* [Document extract]
<<<<
Efficacy and Safety Study of Kedrion IVIG 10% to Treat Subjects With Primary Immunodeficiency (PID)

Inclusion Criteria

• Confirmed clinical diagnosis of a Primary Immunodeficiency Disease
• Male or female, ages 2 to 70 years
• Received 300-900 mg/kg of a licensed IVIG therapy at 21 or 28 day intervals for at least 3 months prior to this study
• 2 documented IgG trough levels of ≥ 5 g/L are obtained at two infusion cycles (21 or 28 days) within 12 months (one must be within 6 months) prior to study enrolment
• Non-pregnant females of child-bearing potential who agree to use adequate birth control during the study
• Subject is willing to comply with the protocol
• Authorization to access personal health information.
• Signed the informed consent form and a child assent form, if appropriate.
• If currently participating in a clinical trial with another experimental IVIG may be enrolled if they have received stable IVIG therapy for at least 3 infusion cycles prior to receiving Kedrion IVIG 10% and all inclusion and exclusion criteria are satisfied
• If currently participating in a trial of SCIG can be enrolled if they are switched to IVIG for three infusion cycles (21 or 28 days) prior to enrolment in this study

Exclusion Criteria

• Has secondary immunodeficiency.
• Newly diagnosed and has not been treated with immunoglobulin or has been diagnosed with dysgammaglobulinemia or isolated IgG subclass deficiency.
• Has a history of repeated reactions or hypersensitivity to IVIG or other injectable forms of IgG.
• Has a history of thrombotic events defined by at least 1 event in subject's lifetime.
• Has IgA deficiency and is known to have antibodies to IgA.
• Has received blood products other than human albumin or human immunoglobulin within 12 months prior to enrolment.
• Has significant protein losing enteropathy, nephrotic syndrome or lymphangiectasia.
• Has an acute infection as documented by culture or diagnostic imaging and/or a body temperature exceeding 38.5 °C (101.3 °F) within 7 days prior to screening
• Has a known history or is positive at enrolment for human immunodeficiency virus (HIV) type 1 by NAT, hepatitis B virus (HBsAg and NAT), hepatitis C virus (by NAT), or hepatitis A virus (by NAT).
>>>>
* [Listed entries]
<<<<
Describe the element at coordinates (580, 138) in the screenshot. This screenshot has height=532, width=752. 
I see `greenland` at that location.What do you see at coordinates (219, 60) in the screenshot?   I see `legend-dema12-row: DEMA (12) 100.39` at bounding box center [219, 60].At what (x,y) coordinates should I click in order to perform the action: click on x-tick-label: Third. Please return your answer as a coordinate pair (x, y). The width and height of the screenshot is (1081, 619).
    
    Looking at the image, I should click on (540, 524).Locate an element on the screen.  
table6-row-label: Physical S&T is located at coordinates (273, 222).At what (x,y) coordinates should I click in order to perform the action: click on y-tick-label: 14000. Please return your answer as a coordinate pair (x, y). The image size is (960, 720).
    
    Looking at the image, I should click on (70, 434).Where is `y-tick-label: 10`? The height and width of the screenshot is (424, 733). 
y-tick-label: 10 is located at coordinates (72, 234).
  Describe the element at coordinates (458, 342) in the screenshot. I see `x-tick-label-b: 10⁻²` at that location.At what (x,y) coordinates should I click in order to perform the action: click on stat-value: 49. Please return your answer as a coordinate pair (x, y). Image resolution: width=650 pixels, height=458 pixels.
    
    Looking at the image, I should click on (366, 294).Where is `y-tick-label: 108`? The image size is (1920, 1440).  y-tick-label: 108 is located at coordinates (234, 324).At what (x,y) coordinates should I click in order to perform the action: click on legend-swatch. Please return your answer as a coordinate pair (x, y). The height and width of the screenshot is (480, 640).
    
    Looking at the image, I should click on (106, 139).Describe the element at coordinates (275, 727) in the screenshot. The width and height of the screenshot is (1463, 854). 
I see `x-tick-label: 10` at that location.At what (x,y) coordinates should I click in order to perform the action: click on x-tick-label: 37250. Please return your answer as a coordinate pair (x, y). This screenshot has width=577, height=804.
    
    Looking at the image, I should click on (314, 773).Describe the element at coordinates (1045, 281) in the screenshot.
>>>>
* [Problem to work on] Return the full text of the Kedrion IVIG 10% study eligibility criteria word for word. These records aren't needed for what comes next.

* [Written solution]
Efficacy and Safety Study of Kedrion IVIG 10% to Treat Subjects With Primary Immunodeficiency (PID)

Inclusion Criteria

• Confirmed clinical diagnosis of a Primary Immunodeficiency Disease
• Male or female, ages 2 to 70 years
• Received 300-900 mg/kg of a licensed IVIG therapy at 21 or 28 day intervals for at least 3 months prior to this study
• 2 documented IgG trough levels of ≥ 5 g/L are obtained at two infusion cycles (21 or 28 days) within 12 months (one must be within 6 months) prior to study enrolment
• Non-pregnant females of child-bearing potential who agree to use adequate birth control during the study
• Subject is willing to comply with the protocol
• Authorization to access personal health information.
• Signed the informed consent form and a child assent form, if appropriate.
• If currently participating in a clinical trial with another experimental IVIG may be enrolled if they have received stable IVIG therapy for at least 3 infusion cycles prior to receiving Kedrion IVIG 10% and all inclusion and exclusion criteria are satisfied
• If currently participating in a trial of SCIG can be enrolled if they are switched to IVIG for three infusion cycles (21 or 28 days) prior to enrolment in this study

Exclusion Criteria

• Has secondary immunodeficiency.
• Newly diagnosed and has not been treated with immunoglobulin or has been diagnosed with dysgammaglobulinemia or isolated IgG subclass deficiency.
• Has a history of repeated reactions or hypersensitivity to IVIG or other injectable forms of IgG.
• Has a history of thrombotic events defined by at least 1 event in subject's lifetime.
• Has IgA deficiency and is known to have antibodies to IgA.
• Has received blood products other than human albumin or human immunoglobulin within 12 months prior to enrolment.
• Has significant protein losing enteropathy, nephrotic syndrome or lymphangiectasia.
• Has an acute infection as documented by culture or diagnostic imaging and/or a body temperature exceeding 38.5 °C (101.3 °F) within 7 days prior to screening
• Has a known history or is positive at enrolment for human immunodeficiency virus (HIV) type 1 by NAT, hepatitis B virus (HBsAg and NAT), hepatitis C virus (by NAT), or hepatitis A virus (by NAT).